"What can I do about inconsistent out-of-sample performance?"
By Dave Mabe
Here's a question from long-time list member, Steve K. (name used with permission, lightly edited for brevity):
Steve K:
Have you ever run into live trading results that vary widely from optimization?
I'm wondering if I might be curve-fitting. Here's what I've done. I optimized around 1,000 trades over 15 months of data. Equity curve looks very nice, but applying it out-of-sample was basically flat.
Another test using 4,000 trades across 3 years. Out-of-sample? Flat again.
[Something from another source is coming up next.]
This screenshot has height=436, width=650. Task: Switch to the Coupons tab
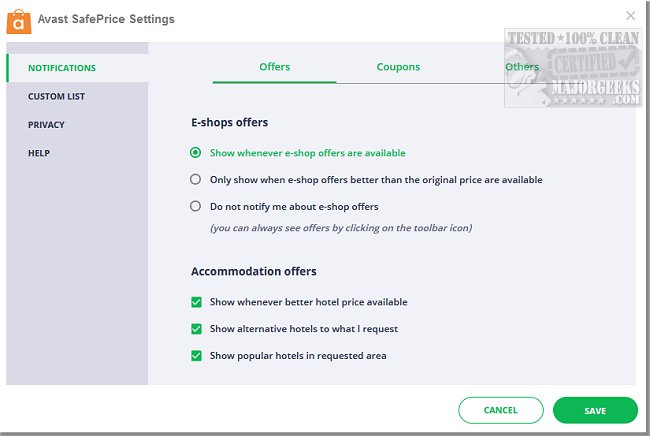pyautogui.click(x=398, y=67)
My only conclusion is that I have to backtest a very large amount (10 years? 15 years) of trade data before optimizing. What do you think?
Dave:
One important fact about Steve's strategy that he doesn't mention: his strategy is trading a single futures contract.
Why is that so important?
To create a trade set large enough by backtesting a single instrument, by definition, you're going to have to water down your trade signal.
I have no idea what the signal is, but I'm skeptical that you can find a strong enough edge for your starting point with 1,000 trades across 15 months - from a single instrument.
Apply the same signal across the entire equities market, though, and you'll have more trades than you can handle!
Your starting strategy (pre-optimization) is important.
What Steve's running into is the fundamental reason I prefer applying strategies across equities - it's just easier to create a starting point with a strong signal.
So my advice for Steve:
Take a step back and consider your trade signal
How can you modify it to have more strength?
Adding strength will reduce the number of trades, so you'll need more history
This should get you a stronger starting point, which will make optimizing easier.
Thanks for sharing with the list, Steve, and let us know how it goes with these changes.